Am Nachmittag desselben Tages fand dann im Zirkus die von demokratischer Seite einberufene, von etwa 3000 Personen besuchte Volksversammlung statt. Neben anderen Rednern nahm auch ich das Wort.
In der von uns vorgeschlagenen Resolution wurde gefordert:
Nach Annahme dieser Vorschläge wurde ein Ausschuß niedergesetzt, der ein Programm entwerfen und eine Delegiertenversammlung nach Frankfurt einberufen solle, um endgültig das Programm zu beraten. In den Ausschuß wurden auf Vorschlag von Haußmann-Stuttgart, dem Vater des Reichstagsabgeordneten Konrad Haußmann, gewählt: Bebel, Eichelsdörfer-Mannheim, Goegg-Offenburg, K. Grün-Heidelberg, Kolb-Speier, K. Mayer-Stuttgart, Dr. Morgenstern-Fürth, v. Neergardt-Kiel, Aug. Röckel und Gustav Struve-Frankfurt, Trabert-Hanau, Krämer von Doos, Bayern. Von diesen zwölf bin ich der einzige noch Lebende, allerdings war ich auch der Benjamin der Korona.
Der Ausschuß verfaßte folgendes Programm:
Die Einberufung einer Delegiertenversammlung, der dieses Programm zur Beratung unterbreitet werden sollte, mußte unterbleiben, weil mittlerweile der Krieg ausbrach. Nunmehr erließ der Ausschuß folgende Proklamation:
An das deutsche Volk!

-- Aufgelistete Einträge --
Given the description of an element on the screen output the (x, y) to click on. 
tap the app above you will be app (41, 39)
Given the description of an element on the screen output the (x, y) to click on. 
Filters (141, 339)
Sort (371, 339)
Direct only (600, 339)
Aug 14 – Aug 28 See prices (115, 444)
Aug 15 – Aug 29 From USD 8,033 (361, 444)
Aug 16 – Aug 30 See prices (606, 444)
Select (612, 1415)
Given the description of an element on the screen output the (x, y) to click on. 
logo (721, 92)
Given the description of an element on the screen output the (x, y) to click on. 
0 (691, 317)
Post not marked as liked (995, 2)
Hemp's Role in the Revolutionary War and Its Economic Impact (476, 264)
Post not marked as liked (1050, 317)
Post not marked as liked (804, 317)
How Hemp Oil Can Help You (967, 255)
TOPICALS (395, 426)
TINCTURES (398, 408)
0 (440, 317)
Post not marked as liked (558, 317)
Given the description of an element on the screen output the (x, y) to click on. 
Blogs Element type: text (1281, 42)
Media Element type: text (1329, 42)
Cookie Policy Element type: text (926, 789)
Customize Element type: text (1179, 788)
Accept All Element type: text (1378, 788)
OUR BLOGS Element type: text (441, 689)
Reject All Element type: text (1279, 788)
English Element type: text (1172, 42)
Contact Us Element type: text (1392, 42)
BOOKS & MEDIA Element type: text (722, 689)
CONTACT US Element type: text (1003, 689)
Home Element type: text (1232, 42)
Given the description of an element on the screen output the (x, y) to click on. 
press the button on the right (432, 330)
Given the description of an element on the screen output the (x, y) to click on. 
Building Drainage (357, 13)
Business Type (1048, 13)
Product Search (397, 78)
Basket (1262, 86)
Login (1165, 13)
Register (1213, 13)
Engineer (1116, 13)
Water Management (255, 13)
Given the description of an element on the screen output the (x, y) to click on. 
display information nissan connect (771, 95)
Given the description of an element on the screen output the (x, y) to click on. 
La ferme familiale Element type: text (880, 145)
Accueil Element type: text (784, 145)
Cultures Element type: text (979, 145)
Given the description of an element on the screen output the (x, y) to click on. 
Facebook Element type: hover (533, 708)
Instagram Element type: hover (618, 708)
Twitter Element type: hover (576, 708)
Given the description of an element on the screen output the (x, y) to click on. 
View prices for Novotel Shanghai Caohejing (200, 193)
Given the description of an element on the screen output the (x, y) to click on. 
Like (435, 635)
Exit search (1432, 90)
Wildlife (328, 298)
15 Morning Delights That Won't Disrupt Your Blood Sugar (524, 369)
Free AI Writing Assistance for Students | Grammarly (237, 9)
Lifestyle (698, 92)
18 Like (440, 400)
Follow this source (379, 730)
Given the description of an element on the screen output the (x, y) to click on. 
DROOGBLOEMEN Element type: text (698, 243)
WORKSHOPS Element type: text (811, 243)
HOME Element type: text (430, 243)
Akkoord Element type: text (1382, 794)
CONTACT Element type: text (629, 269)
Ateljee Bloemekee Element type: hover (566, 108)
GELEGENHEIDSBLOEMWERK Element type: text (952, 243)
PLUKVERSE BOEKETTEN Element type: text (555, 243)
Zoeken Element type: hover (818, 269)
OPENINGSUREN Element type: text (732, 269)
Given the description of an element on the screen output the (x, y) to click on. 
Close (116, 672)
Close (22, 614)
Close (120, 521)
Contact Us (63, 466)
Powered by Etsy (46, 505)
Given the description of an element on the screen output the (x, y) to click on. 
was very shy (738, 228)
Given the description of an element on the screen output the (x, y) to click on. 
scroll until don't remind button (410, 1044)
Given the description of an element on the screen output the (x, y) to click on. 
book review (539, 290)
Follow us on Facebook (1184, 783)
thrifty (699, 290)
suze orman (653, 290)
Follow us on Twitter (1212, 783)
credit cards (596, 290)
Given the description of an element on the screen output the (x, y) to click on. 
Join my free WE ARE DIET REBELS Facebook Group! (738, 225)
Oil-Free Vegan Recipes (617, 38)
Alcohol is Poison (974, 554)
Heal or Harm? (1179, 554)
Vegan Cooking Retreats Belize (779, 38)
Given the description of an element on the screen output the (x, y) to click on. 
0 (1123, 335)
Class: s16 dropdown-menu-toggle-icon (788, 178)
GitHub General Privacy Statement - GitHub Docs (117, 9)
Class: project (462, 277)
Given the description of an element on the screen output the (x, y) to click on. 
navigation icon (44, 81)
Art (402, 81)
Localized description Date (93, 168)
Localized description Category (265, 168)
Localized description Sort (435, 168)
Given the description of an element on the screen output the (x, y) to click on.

-- Aufgabenstellung --
Warum konnte die Delegiertenversammlung laut Textauszug nicht einberufen werden? Bitte antworten Sie in einem Satz. Grundlage ist allein der Textauszug.

-- Lösung --
Sie konnte nicht einberufen werden, weil mittlerweile der Krieg ausbrach.